Start of SELECTED EXCERPT

Skip to main content

Generate audiobooks from EPUB files using Kokoro ONNX TTS.

Project description

PyPI - Version PyPI - Python Version PyPI - Downloads codecov

ttsforge

Convert EPUB files to audiobooks using Kokoro ONNX TTS.

ttsforge is a command-line tool that transforms EPUB ebooks into high-quality audiobooks with support for 54 neural voices across 9 languages.

Features

  • EPUB to Audiobook: Convert EPUB files to M4B, MP3, WAV, FLAC, or OPUS
  • 54 Neural Voices: High-quality TTS in 9 languages
  • SSMD Editing: Edit intermediate SSMD files to fine-tune pronunciation and pacing
  • Custom Phoneme Dictionary: Control pronunciation of names and technical terms
  • Auto Name Extraction: Automatically extract names from books for phoneme customization
  • Mixed-Language Support: Auto-detect and handle multiple languages in text
  • Resumable Conversions: Interrupt and resume long audiobook conversions
  • Phoneme Pre-tokenization: Pre-process text for faster batch conversions
  • Configurable Filenames: Template-based output naming with book metadata
  • Voice Blending: Mix multiple voices for custom narration
  • GPU Acceleration: Optional CUDA support for faster processing
  • Chapter Support: M4B files include chapter markers from EPUB
  • Streaming Read: Listen to EPUB/text directly with the read command

Installation

pip install ttsforge

Optional extras:

# Audio playback (required for --play and read)

End of SELECTED EXCERPT

[GOAL OF THE EXERCISE] Pick up the ttsforge project page after its last line and continue writing it.

Start of DATASET EXTRACT

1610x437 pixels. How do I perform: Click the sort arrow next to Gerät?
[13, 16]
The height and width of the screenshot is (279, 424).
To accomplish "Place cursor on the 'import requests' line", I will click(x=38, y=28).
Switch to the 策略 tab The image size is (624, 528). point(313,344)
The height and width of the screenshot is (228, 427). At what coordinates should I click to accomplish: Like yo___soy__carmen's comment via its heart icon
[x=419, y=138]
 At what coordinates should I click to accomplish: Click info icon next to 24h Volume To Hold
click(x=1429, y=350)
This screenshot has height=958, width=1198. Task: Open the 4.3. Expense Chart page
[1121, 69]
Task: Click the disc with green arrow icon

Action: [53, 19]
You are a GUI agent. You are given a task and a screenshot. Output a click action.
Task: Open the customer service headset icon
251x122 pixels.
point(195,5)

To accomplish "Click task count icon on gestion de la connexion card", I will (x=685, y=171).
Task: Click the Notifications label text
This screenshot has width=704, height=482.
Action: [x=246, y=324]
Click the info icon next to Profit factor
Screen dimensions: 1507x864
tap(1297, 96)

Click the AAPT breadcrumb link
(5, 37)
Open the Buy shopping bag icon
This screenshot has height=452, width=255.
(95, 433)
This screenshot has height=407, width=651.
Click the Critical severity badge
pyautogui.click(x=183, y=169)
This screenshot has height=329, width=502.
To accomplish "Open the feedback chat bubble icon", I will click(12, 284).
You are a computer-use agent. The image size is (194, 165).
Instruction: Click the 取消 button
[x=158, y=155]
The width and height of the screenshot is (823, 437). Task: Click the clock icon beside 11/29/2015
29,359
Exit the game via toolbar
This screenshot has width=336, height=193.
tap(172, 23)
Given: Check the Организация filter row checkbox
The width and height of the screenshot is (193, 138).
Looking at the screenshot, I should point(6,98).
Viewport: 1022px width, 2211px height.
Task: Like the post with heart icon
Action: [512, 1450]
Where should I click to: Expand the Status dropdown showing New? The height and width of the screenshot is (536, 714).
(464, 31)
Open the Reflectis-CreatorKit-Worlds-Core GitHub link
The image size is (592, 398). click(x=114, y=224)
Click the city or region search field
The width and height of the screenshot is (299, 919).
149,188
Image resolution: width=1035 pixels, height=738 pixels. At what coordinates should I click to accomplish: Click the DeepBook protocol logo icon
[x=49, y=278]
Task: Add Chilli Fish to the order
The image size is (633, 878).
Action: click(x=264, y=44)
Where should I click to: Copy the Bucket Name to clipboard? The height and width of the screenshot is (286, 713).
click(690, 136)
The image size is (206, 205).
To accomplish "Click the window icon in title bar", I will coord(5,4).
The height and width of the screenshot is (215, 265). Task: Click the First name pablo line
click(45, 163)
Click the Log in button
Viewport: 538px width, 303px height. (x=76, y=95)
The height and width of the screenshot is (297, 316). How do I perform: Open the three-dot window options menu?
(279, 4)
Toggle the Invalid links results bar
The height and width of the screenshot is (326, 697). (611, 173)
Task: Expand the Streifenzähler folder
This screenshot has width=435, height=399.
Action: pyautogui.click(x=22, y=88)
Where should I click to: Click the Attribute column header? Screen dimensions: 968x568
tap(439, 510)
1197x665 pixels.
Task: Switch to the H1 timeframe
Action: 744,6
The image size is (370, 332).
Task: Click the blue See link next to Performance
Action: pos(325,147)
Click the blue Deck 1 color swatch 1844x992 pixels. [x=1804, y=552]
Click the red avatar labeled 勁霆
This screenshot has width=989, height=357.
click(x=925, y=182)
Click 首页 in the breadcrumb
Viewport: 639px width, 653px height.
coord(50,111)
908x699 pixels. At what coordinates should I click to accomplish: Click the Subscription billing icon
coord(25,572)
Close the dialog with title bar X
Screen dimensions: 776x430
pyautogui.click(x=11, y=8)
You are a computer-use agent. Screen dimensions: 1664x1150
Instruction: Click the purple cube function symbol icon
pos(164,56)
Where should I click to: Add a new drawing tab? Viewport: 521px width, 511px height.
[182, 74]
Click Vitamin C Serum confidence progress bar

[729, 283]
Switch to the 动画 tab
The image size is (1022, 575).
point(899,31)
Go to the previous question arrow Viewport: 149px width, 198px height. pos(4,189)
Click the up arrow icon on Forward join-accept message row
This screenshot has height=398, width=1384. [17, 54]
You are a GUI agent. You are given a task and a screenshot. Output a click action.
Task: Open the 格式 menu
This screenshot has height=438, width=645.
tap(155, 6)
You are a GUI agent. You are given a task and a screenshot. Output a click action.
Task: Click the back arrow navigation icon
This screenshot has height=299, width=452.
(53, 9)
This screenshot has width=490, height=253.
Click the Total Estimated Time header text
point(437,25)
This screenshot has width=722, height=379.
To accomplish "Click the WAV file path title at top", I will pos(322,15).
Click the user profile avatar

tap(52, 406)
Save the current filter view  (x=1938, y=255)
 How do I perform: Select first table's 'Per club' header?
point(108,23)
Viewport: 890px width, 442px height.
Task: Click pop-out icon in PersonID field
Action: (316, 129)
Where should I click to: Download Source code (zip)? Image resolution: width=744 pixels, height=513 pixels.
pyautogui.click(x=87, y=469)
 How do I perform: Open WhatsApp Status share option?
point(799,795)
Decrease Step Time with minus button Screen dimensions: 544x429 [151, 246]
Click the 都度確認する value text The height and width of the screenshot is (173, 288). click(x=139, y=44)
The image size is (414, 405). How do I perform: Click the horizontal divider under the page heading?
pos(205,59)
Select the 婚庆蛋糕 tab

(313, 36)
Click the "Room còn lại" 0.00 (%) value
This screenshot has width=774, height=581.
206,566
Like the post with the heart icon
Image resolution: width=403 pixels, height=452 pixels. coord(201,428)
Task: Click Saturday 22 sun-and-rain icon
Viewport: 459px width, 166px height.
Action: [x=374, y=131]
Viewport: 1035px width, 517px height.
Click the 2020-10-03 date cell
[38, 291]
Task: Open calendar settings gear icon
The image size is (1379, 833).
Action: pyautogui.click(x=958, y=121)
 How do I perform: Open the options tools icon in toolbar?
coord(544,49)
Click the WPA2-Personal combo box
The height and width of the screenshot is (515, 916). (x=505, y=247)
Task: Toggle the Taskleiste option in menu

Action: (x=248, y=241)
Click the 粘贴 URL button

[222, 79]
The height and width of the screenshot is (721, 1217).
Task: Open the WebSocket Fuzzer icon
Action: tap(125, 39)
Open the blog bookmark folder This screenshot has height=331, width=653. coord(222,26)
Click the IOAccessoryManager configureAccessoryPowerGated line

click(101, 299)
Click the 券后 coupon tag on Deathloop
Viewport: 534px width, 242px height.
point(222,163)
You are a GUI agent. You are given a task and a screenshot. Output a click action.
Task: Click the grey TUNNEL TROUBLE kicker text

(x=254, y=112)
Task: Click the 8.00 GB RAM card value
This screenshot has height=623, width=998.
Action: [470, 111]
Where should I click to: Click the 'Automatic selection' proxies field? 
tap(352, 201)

End of DATASET EXTRACT

[THE ANSWER]
pip install "ttsforge[audio]"

# Bundled ffmpeg (if you cannot install system ffmpeg)
pip install "ttsforge[static_ffmpeg]"

# GPU acceleration (CUDA)
pip install "ttsforge[gpu]"

Dependencies

  • ffmpeg: Required for MP3/FLAC/OPUS/M4B output and chapter merging
  • espeak-ng: Required for phonemization
  • sounddevice (optional): Required for audio playback (--play, read)

Ubuntu/Debian:

sudo apt-get install ffmpeg espeak-ng

macOS:

brew install ffmpeg espeak-ng

Quick Start

# Convert an EPUB to audiobook (M4B with chapters)
ttsforge convert book.epub

# Use a specific voice
ttsforge convert book.epub -v am_adam

# Convert specific chapters
ttsforge convert book.epub --chapters 1-5

# List available voices
ttsforge voices

# Generate a voice demo
ttsforge demo

# Read an EPUB aloud (streaming playback)
ttsforge read book.epub

Usage

Basic Conversion

ttsforge convert book.epub

Creates book.m4b with default settings (voice: af_heart, format: M4B).

Voice Selection

# List all voices
ttsforge voices

# List voices for a language
ttsforge voices -l b  # British English

# Convert with specific voice
ttsforge convert book.epub -v bf_emma

Output Formats

ttsforge convert book.epub -f mp3    # MP3
ttsforge convert book.epub -f wav    # WAV (uncompressed)
ttsforge convert book.epub -f flac   # FLAC (lossless)
ttsforge convert book.epub -f opus   # OPUS
ttsforge convert book.epub -f m4b    # M4B audiobook (default)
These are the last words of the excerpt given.